[Work item]
The full data, repeated exactly, is the only answer needed.

*** Exercise materials ***

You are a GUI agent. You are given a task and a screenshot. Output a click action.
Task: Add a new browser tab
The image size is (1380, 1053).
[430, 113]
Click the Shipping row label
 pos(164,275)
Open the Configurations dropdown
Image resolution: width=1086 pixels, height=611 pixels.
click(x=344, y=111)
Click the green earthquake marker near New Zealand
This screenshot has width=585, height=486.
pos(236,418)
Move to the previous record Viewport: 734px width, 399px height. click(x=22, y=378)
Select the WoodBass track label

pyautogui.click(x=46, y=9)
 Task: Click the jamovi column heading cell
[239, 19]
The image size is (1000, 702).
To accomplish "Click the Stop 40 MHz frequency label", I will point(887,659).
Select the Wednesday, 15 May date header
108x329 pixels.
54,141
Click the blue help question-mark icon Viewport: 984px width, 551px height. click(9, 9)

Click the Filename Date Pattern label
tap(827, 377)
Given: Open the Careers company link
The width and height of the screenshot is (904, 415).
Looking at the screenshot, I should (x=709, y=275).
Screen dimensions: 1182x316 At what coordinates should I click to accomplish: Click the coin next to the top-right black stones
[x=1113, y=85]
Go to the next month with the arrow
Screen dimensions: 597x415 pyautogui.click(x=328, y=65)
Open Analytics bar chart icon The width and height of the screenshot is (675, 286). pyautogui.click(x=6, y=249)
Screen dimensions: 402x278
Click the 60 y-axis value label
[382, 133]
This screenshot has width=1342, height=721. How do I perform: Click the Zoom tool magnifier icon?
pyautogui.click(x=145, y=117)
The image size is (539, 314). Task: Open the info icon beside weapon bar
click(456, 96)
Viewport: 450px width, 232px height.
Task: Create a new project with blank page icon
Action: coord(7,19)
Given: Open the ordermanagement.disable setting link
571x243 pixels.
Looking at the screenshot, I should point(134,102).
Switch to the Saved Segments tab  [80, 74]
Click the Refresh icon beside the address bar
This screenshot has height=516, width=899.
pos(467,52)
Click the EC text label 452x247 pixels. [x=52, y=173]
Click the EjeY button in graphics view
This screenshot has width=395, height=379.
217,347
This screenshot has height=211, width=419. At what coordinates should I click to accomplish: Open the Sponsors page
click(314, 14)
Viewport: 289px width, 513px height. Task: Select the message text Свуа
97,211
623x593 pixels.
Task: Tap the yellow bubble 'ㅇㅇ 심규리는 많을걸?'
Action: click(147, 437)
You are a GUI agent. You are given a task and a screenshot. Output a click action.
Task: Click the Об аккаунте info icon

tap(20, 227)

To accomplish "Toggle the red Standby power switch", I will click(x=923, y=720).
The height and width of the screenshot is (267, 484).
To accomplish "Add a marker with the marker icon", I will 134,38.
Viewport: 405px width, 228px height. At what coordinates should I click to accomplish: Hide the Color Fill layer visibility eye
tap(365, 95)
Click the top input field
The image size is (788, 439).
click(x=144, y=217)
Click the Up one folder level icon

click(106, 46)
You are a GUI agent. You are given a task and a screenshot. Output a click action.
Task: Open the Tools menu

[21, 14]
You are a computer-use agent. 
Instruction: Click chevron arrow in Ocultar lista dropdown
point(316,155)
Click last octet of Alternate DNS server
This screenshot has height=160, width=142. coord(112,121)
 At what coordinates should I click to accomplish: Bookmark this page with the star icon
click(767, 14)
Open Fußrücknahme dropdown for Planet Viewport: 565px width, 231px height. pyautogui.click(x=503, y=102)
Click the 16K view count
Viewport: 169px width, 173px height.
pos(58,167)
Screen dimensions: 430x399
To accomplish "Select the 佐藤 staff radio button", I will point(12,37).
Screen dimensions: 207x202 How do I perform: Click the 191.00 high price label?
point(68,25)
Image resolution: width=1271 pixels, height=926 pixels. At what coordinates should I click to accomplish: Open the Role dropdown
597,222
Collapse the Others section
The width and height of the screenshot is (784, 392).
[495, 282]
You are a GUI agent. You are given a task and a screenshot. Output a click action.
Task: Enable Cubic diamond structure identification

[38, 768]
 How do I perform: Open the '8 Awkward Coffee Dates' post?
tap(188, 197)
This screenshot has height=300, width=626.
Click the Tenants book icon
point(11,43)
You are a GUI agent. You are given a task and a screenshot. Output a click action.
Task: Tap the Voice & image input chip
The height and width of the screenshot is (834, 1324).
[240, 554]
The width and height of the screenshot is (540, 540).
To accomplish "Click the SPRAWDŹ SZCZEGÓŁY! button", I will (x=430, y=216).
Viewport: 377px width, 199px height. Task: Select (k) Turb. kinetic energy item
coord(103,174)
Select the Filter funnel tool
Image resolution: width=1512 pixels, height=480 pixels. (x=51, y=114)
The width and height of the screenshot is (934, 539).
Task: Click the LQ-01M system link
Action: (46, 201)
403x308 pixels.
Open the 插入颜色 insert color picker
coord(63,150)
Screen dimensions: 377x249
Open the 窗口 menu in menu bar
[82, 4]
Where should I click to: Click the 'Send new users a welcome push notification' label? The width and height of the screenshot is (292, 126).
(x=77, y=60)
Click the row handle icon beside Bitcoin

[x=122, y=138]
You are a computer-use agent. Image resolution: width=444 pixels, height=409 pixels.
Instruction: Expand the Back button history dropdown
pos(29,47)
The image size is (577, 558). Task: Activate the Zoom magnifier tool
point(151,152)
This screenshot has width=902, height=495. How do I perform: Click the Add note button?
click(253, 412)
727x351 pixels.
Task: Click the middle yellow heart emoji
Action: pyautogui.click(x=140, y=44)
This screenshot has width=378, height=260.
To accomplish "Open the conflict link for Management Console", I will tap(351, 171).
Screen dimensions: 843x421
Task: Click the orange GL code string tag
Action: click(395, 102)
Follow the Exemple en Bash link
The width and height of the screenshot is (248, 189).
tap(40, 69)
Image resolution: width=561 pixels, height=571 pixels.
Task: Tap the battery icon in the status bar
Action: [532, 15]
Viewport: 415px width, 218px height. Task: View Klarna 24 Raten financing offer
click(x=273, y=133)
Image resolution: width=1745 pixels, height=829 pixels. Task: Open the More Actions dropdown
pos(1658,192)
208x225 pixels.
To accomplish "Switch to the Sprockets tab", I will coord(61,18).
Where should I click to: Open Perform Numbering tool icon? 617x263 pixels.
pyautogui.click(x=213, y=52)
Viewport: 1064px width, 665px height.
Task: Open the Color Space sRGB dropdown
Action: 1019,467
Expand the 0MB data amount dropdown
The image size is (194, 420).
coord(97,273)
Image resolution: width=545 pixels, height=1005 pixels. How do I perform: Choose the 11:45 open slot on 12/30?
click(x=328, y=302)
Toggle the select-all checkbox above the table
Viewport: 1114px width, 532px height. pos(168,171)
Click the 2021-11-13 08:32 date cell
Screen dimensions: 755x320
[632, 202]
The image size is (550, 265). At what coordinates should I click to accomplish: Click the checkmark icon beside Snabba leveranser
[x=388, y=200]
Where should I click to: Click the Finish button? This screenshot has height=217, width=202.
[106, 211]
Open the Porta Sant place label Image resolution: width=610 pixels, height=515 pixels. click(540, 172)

*** End of Exercise materials ***

[Answer for the task]
You are a GUI agent. You are given a task and a screenshot. Output a click action.
Task: Add a new browser tab
The image size is (1380, 1053).
[430, 113]
Click the Shipping row label
 pos(164,275)
Open the Configurations dropdown
Image resolution: width=1086 pixels, height=611 pixels.
click(x=344, y=111)
Click the green earthquake marker near New Zealand
This screenshot has width=585, height=486.
pos(236,418)
Move to the previous record Viewport: 734px width, 399px height. click(x=22, y=378)
Select the WoodBass track label

pyautogui.click(x=46, y=9)
 Task: Click the jamovi column heading cell
[239, 19]
The image size is (1000, 702).
To accomplish "Click the Stop 40 MHz frequency label", I will point(887,659).
Select the Wednesday, 15 May date header
108x329 pixels.
54,141
Click the blue help question-mark icon Viewport: 984px width, 551px height. click(9, 9)

Click the Filename Date Pattern label
tap(827, 377)
Given: Open the Careers company link
The width and height of the screenshot is (904, 415).
Looking at the screenshot, I should (x=709, y=275).
Screen dimensions: 1182x316 At what coordinates should I click to accomplish: Click the coin next to the top-right black stones
[x=1113, y=85]
Go to the next month with the arrow
Screen dimensions: 597x415 pyautogui.click(x=328, y=65)
Open Analytics bar chart icon The width and height of the screenshot is (675, 286). pyautogui.click(x=6, y=249)
Screen dimensions: 402x278
Click the 60 y-axis value label
[382, 133]
This screenshot has width=1342, height=721. How do I perform: Click the Zoom tool magnifier icon?
pyautogui.click(x=145, y=117)
The image size is (539, 314). Task: Open the info icon beside weapon bar
click(456, 96)
Viewport: 450px width, 232px height.
Task: Create a new project with blank page icon
Action: coord(7,19)
Given: Open the ordermanagement.disable setting link
571x243 pixels.
Looking at the screenshot, I should point(134,102).
Switch to the Saved Segments tab  [80, 74]
Click the Refresh icon beside the address bar
This screenshot has height=516, width=899.
pos(467,52)
Click the EC text label 452x247 pixels. [x=52, y=173]
Click the EjeY button in graphics view
This screenshot has width=395, height=379.
217,347
This screenshot has height=211, width=419. At what coordinates should I click to accomplish: Open the Sponsors page
click(314, 14)
Viewport: 289px width, 513px height. Task: Select the message text Свуа
97,211
623x593 pixels.
Task: Tap the yellow bubble 'ㅇㅇ 심규리는 많을걸?'
Action: click(147, 437)
You are a GUI agent. You are given a task and a screenshot. Output a click action.
Task: Click the Об аккаунте info icon

tap(20, 227)

To accomplish "Toggle the red Standby power switch", I will click(x=923, y=720).
The height and width of the screenshot is (267, 484).
To accomplish "Add a marker with the marker icon", I will 134,38.
Viewport: 405px width, 228px height. At what coordinates should I click to accomplish: Hide the Color Fill layer visibility eye
tap(365, 95)
Click the top input field
The image size is (788, 439).
click(x=144, y=217)
Click the Up one folder level icon

click(106, 46)
You are a GUI agent. You are given a task and a screenshot. Output a click action.
Task: Open the Tools menu

[21, 14]
You are a computer-use agent. 
Instruction: Click chevron arrow in Ocultar lista dropdown
point(316,155)
Click last octet of Alternate DNS server
This screenshot has height=160, width=142. coord(112,121)
 At what coordinates should I click to accomplish: Bookmark this page with the star icon
click(767, 14)
Open Fußrücknahme dropdown for Planet Viewport: 565px width, 231px height. pyautogui.click(x=503, y=102)
Click the 16K view count
Viewport: 169px width, 173px height.
pos(58,167)
Screen dimensions: 430x399
To accomplish "Select the 佐藤 staff radio button", I will point(12,37).
Screen dimensions: 207x202 How do I perform: Click the 191.00 high price label?
point(68,25)
Image resolution: width=1271 pixels, height=926 pixels. At what coordinates should I click to accomplish: Open the Role dropdown
597,222
Collapse the Others section
The width and height of the screenshot is (784, 392).
[495, 282]
You are a GUI agent. You are given a task and a screenshot. Output a click action.
Task: Enable Cubic diamond structure identification

[38, 768]
 How do I perform: Open the '8 Awkward Coffee Dates' post?
tap(188, 197)
This screenshot has height=300, width=626.
Click the Tenants book icon
point(11,43)
You are a GUI agent. You are given a task and a screenshot. Output a click action.
Task: Tap the Voice & image input chip
The height and width of the screenshot is (834, 1324).
[240, 554]
The width and height of the screenshot is (540, 540).
To accomplish "Click the SPRAWDŹ SZCZEGÓŁY! button", I will (x=430, y=216).
Viewport: 377px width, 199px height. Task: Select (k) Turb. kinetic energy item
coord(103,174)
Select the Filter funnel tool
Image resolution: width=1512 pixels, height=480 pixels. (x=51, y=114)
The width and height of the screenshot is (934, 539).
Task: Click the LQ-01M system link
Action: (46, 201)
403x308 pixels.
Open the 插入颜色 insert color picker
coord(63,150)
Screen dimensions: 377x249
Open the 窗口 menu in menu bar
[82, 4]
Where should I click to: Click the 'Send new users a welcome push notification' label? The width and height of the screenshot is (292, 126).
(x=77, y=60)
Click the row handle icon beside Bitcoin

[x=122, y=138]
You are a computer-use agent. Image resolution: width=444 pixels, height=409 pixels.
Instruction: Expand the Back button history dropdown
pos(29,47)
The image size is (577, 558). Task: Activate the Zoom magnifier tool
point(151,152)
This screenshot has width=902, height=495. How do I perform: Click the Add note button?
click(253, 412)
727x351 pixels.
Task: Click the middle yellow heart emoji
Action: pyautogui.click(x=140, y=44)
This screenshot has width=378, height=260.
To accomplish "Open the conflict link for Management Console", I will tap(351, 171).
Screen dimensions: 843x421
Task: Click the orange GL code string tag
Action: click(395, 102)
Follow the Exemple en Bash link
The width and height of the screenshot is (248, 189).
tap(40, 69)
Image resolution: width=561 pixels, height=571 pixels.
Task: Tap the battery icon in the status bar
Action: [532, 15]
Viewport: 415px width, 218px height. Task: View Klarna 24 Raten financing offer
click(x=273, y=133)
Image resolution: width=1745 pixels, height=829 pixels. Task: Open the More Actions dropdown
pos(1658,192)
208x225 pixels.
To accomplish "Switch to the Sprockets tab", I will coord(61,18).
Where should I click to: Open Perform Numbering tool icon? 617x263 pixels.
pyautogui.click(x=213, y=52)
Viewport: 1064px width, 665px height.
Task: Open the Color Space sRGB dropdown
Action: 1019,467
Expand the 0MB data amount dropdown
The image size is (194, 420).
coord(97,273)
Image resolution: width=545 pixels, height=1005 pixels. How do I perform: Choose the 11:45 open slot on 12/30?
click(x=328, y=302)
Toggle the select-all checkbox above the table
Viewport: 1114px width, 532px height. pos(168,171)
Click the 2021-11-13 08:32 date cell
Screen dimensions: 755x320
[632, 202]
The image size is (550, 265). At what coordinates should I click to accomplish: Click the checkmark icon beside Snabba leveranser
[x=388, y=200]
Where should I click to: Click the Finish button? This screenshot has height=217, width=202.
[106, 211]
Open the Porta Sant place label Image resolution: width=610 pixels, height=515 pixels. click(540, 172)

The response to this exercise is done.